ON USING THE PHRASE “REACHING
OUT”

Michael Sean Quinn, Ph.D., J.D.*

Often in depositions and/or trial testimony—more frequently
depositions, of course, a lawyer (“L”) asks a witness (“W”) whether s/he
contacted another person for some important purpose. Here are some examples–
List A:

·       
Did
you contact Physician Jack about your child’s problem?
·       
Given
that were trying to negotiate a deal that day, did you call Fellow Fred?
·       
Given
that Friday was so important, did you email Edmund about it.
·     Given
that you knew that the information was important to Isabella did you go over to
Isaac’s office to see if he could get the information to  her, since you did know where she was to be
found?

Assume that these are all very ordinary questions. But there
are other ways to formulate them using the phrase “reach out.” Some
Examples—List B:

·       
Did
you reach out for your child [to help the child] by calling Physician
Jack?
·       
In
order to finish negotiating the deal, did you reach out and get a hold
of         Fred?
·       
Given
that Friday was so important, did you reach out to Edmund?
·      Did
you reach out to Isaac so that maybe Isabella could get what she needed?
Or, did you reach out to help Isabella by getting to Isaac?

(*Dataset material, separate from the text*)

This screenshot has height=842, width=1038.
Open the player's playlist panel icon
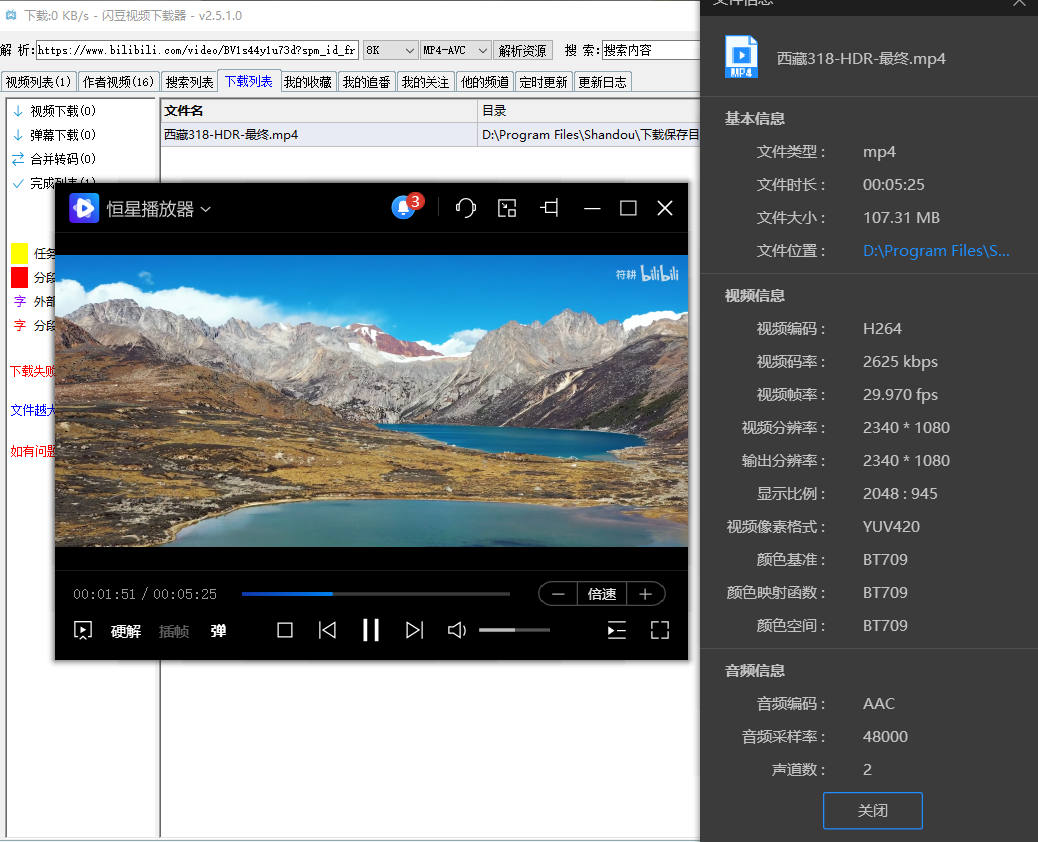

What makes the most difference between Lists A and B is the
use of the phrase “reach out.”

Those two words together create a certain rhetorical
environment. Traditionally and still customarily, the phrase “reach out”
carries within it the idea of obligatory helping, or at least obligatory
attempts to help.   Here is a paradigm of
the usage, “Did you reach out to help that fellow what was having a stroke on
the floor.”  Here’s another: “Did you
reach out and comfort William as he tried to overcome his weed addiction
problem.”   

The idea of reaching out carries with it the suggestion that
it is something one must do. . . something one is blameworthy for not doing.

Not reaching out is somehow worse than a mere mistake, if one has the
opportunity to do so?

Maybe our linguistic culture is changing.  Maybe the phrase “reach out” is expanding,
becoming ambiguous and picking up simple contacts as being cases of reaching
out.  I don’t think so.

It is becoming more common place to hear this phrase used in
deposition and trial testimony.  The
question becomes how to object and alert the jury, judge, or deposition reader
to the prejudicial underpinning of using this idea in the wrong contest. If
Allen makes a mistake and doesn’t call Griffin when he could, this is not as
bad as a failure by Allen to reach out, at least in lots of contexts.

So how should an objection work? It seems like such a minor
matter, the lawyer objecting will look like an unattractive overly-picky stickler.
I think one might wish to take the chance, sometimes.  At the same time, the objection must be
worded simply and minimalistically, especially if it will have to be done
several times. 

Might this work?

OBJECTION: Misleading.  Omission, mistake, or error are not the same
as failing to reach out. Reaching out is a concept of moral evaluation; the
first three, taken by themselves, are not.

Don’t use this objection more than once. Develop a code for
doing it:

                        

                   OBJECTION: Misleading—didn’t reach out not same as made mistake.

                    Secret moral evaluation not evidence.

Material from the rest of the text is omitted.